[start]

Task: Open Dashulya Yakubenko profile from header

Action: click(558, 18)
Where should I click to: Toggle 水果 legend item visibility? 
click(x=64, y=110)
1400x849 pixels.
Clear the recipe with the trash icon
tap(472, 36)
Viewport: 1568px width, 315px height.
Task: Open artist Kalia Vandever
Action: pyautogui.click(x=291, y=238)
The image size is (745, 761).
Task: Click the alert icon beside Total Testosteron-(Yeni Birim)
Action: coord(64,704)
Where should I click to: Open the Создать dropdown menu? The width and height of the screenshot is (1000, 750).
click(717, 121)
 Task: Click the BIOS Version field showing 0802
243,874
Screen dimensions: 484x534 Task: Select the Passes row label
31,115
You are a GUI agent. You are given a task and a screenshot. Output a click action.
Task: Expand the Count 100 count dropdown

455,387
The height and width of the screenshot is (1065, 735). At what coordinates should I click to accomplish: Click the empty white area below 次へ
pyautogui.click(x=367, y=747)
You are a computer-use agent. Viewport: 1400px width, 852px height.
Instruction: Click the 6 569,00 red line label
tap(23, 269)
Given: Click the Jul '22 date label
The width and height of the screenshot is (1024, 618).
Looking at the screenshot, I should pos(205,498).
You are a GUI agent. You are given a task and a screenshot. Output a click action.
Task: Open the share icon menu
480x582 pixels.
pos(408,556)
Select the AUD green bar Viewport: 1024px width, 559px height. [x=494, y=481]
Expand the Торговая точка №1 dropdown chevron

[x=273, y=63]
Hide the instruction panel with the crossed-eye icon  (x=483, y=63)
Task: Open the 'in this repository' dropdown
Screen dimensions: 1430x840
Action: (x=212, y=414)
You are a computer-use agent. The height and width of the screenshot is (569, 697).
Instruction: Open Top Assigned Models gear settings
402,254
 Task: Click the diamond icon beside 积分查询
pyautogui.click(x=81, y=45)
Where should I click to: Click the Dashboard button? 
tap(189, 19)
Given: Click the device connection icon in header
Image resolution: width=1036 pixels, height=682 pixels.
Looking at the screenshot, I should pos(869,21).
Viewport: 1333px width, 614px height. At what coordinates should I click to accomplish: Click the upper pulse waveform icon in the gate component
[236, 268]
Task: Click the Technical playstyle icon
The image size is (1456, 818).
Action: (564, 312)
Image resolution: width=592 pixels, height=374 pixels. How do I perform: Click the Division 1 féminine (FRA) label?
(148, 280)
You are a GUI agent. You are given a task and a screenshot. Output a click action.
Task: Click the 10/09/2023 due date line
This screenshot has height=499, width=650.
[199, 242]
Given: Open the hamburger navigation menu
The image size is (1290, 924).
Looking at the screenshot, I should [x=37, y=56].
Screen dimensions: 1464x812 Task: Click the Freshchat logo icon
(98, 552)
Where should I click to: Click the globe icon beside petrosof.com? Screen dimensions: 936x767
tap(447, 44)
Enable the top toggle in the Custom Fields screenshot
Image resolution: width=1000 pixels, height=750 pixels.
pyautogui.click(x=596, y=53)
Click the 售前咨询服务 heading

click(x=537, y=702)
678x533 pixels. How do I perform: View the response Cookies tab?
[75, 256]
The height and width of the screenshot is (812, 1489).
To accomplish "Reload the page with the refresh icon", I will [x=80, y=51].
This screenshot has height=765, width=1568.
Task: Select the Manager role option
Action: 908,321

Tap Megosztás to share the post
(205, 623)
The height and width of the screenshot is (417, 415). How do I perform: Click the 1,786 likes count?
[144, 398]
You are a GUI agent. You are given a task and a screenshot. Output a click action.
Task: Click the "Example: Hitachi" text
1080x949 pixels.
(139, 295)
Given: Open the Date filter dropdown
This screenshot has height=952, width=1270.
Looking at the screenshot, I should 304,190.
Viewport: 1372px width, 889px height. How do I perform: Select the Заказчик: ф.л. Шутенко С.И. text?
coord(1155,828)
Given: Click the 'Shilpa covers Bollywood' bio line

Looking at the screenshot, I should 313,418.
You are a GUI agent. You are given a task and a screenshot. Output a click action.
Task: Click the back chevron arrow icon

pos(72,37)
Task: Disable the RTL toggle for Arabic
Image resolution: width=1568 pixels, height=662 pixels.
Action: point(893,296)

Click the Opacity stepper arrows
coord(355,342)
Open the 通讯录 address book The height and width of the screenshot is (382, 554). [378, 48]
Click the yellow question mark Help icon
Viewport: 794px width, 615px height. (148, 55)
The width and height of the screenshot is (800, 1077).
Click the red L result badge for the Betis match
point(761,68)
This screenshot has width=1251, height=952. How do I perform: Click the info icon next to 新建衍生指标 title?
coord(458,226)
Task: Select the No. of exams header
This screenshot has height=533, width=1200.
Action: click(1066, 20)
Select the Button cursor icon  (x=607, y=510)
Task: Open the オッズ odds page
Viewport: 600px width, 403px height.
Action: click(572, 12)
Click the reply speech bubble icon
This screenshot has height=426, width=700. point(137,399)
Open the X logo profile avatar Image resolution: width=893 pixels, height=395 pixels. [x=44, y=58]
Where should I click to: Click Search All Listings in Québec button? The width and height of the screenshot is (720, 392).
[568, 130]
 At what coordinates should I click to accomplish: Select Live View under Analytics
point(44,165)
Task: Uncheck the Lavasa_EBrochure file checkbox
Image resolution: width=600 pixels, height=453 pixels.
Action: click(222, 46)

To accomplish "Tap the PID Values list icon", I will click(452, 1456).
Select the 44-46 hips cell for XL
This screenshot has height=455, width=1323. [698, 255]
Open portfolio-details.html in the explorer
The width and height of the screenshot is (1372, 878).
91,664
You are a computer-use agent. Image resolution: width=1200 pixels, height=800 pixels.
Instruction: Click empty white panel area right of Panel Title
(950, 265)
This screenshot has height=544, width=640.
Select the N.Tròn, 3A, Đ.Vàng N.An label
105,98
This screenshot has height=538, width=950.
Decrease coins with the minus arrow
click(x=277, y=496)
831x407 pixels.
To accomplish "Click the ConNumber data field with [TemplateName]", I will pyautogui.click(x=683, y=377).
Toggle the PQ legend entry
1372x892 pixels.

[end]

**INSTRUCTIONS TO FOLLOW**.
Write out every row above again, swapping each "dropdown" for "drop-down" and leaving everything else unchanged.

**RESPONSE TO THE EXERCISE**.
Task: Open Dashulya Yakubenko profile from header

Action: click(558, 18)
Where should I click to: Toggle 水果 legend item visibility? 
click(x=64, y=110)
1400x849 pixels.
Clear the recipe with the trash icon
tap(472, 36)
Viewport: 1568px width, 315px height.
Task: Open artist Kalia Vandever
Action: pyautogui.click(x=291, y=238)
The image size is (745, 761).
Task: Click the alert icon beside Total Testosteron-(Yeni Birim)
Action: coord(64,704)
Where should I click to: Open the Создать drop-down menu? The width and height of the screenshot is (1000, 750).
click(717, 121)
 Task: Click the BIOS Version field showing 0802
243,874
Screen dimensions: 484x534 Task: Select the Passes row label
31,115
You are a GUI agent. You are given a task and a screenshot. Output a click action.
Task: Expand the Count 100 count drop-down

455,387
The height and width of the screenshot is (1065, 735). At what coordinates should I click to accomplish: Click the empty white area below 次へ
pyautogui.click(x=367, y=747)
You are a computer-use agent. Viewport: 1400px width, 852px height.
Instruction: Click the 6 569,00 red line label
tap(23, 269)
Given: Click the Jul '22 date label
The width and height of the screenshot is (1024, 618).
Looking at the screenshot, I should pos(205,498).
You are a GUI agent. You are given a task and a screenshot. Output a click action.
Task: Open the share icon menu
480x582 pixels.
pos(408,556)
Select the AUD green bar Viewport: 1024px width, 559px height. [x=494, y=481]
Expand the Торговая точка №1 drop-down chevron

[x=273, y=63]
Hide the instruction panel with the crossed-eye icon  (x=483, y=63)
Task: Open the 'in this repository' drop-down
Screen dimensions: 1430x840
Action: (x=212, y=414)
You are a computer-use agent. The height and width of the screenshot is (569, 697).
Instruction: Open Top Assigned Models gear settings
402,254
 Task: Click the diamond icon beside 积分查询
pyautogui.click(x=81, y=45)
Where should I click to: Click the Dashboard button? 
tap(189, 19)
Given: Click the device connection icon in header
Image resolution: width=1036 pixels, height=682 pixels.
Looking at the screenshot, I should pos(869,21).
Viewport: 1333px width, 614px height. At what coordinates should I click to accomplish: Click the upper pulse waveform icon in the gate component
[236, 268]
Task: Click the Technical playstyle icon
The image size is (1456, 818).
Action: (564, 312)
Image resolution: width=592 pixels, height=374 pixels. How do I perform: Click the Division 1 féminine (FRA) label?
(148, 280)
You are a GUI agent. You are given a task and a screenshot. Output a click action.
Task: Click the 10/09/2023 due date line
This screenshot has height=499, width=650.
[199, 242]
Given: Open the hamburger navigation menu
The image size is (1290, 924).
Looking at the screenshot, I should [x=37, y=56].
Screen dimensions: 1464x812 Task: Click the Freshchat logo icon
(98, 552)
Where should I click to: Click the globe icon beside petrosof.com? Screen dimensions: 936x767
tap(447, 44)
Enable the top toggle in the Custom Fields screenshot
Image resolution: width=1000 pixels, height=750 pixels.
pyautogui.click(x=596, y=53)
Click the 售前咨询服务 heading

click(x=537, y=702)
678x533 pixels. How do I perform: View the response Cookies tab?
[75, 256]
The height and width of the screenshot is (812, 1489).
To accomplish "Reload the page with the refresh icon", I will [x=80, y=51].
This screenshot has height=765, width=1568.
Task: Select the Manager role option
Action: 908,321

Tap Megosztás to share the post
(205, 623)
The height and width of the screenshot is (417, 415). How do I perform: Click the 1,786 likes count?
[144, 398]
You are a GUI agent. You are given a task and a screenshot. Output a click action.
Task: Click the "Example: Hitachi" text
1080x949 pixels.
(139, 295)
Given: Open the Date filter drop-down
This screenshot has height=952, width=1270.
Looking at the screenshot, I should 304,190.
Viewport: 1372px width, 889px height. How do I perform: Select the Заказчик: ф.л. Шутенко С.И. text?
coord(1155,828)
Given: Click the 'Shilpa covers Bollywood' bio line

Looking at the screenshot, I should 313,418.
You are a GUI agent. You are given a task and a screenshot. Output a click action.
Task: Click the back chevron arrow icon

pos(72,37)
Task: Disable the RTL toggle for Arabic
Image resolution: width=1568 pixels, height=662 pixels.
Action: point(893,296)

Click the Opacity stepper arrows
coord(355,342)
Open the 通讯录 address book The height and width of the screenshot is (382, 554). [378, 48]
Click the yellow question mark Help icon
Viewport: 794px width, 615px height. (148, 55)
The width and height of the screenshot is (800, 1077).
Click the red L result badge for the Betis match
point(761,68)
This screenshot has width=1251, height=952. How do I perform: Click the info icon next to 新建衍生指标 title?
coord(458,226)
Task: Select the No. of exams header
This screenshot has height=533, width=1200.
Action: click(1066, 20)
Select the Button cursor icon  (x=607, y=510)
Task: Open the オッズ odds page
Viewport: 600px width, 403px height.
Action: click(572, 12)
Click the reply speech bubble icon
This screenshot has height=426, width=700. point(137,399)
Open the X logo profile avatar Image resolution: width=893 pixels, height=395 pixels. [x=44, y=58]
Where should I click to: Click Search All Listings in Québec button? The width and height of the screenshot is (720, 392).
[568, 130]
 At what coordinates should I click to accomplish: Select Live View under Analytics
point(44,165)
Task: Uncheck the Lavasa_EBrochure file checkbox
Image resolution: width=600 pixels, height=453 pixels.
Action: click(222, 46)

To accomplish "Tap the PID Values list icon", I will click(452, 1456).
Select the 44-46 hips cell for XL
This screenshot has height=455, width=1323. [698, 255]
Open portfolio-details.html in the explorer
The width and height of the screenshot is (1372, 878).
91,664
You are a computer-use agent. Image resolution: width=1200 pixels, height=800 pixels.
Instruction: Click empty white panel area right of Panel Title
(950, 265)
This screenshot has height=544, width=640.
Select the N.Tròn, 3A, Đ.Vàng N.An label
105,98
This screenshot has height=538, width=950.
Decrease coins with the minus arrow
click(x=277, y=496)
831x407 pixels.
To accomplish "Click the ConNumber data field with [TemplateName]", I will pyautogui.click(x=683, y=377).
Toggle the PQ legend entry
1372x892 pixels.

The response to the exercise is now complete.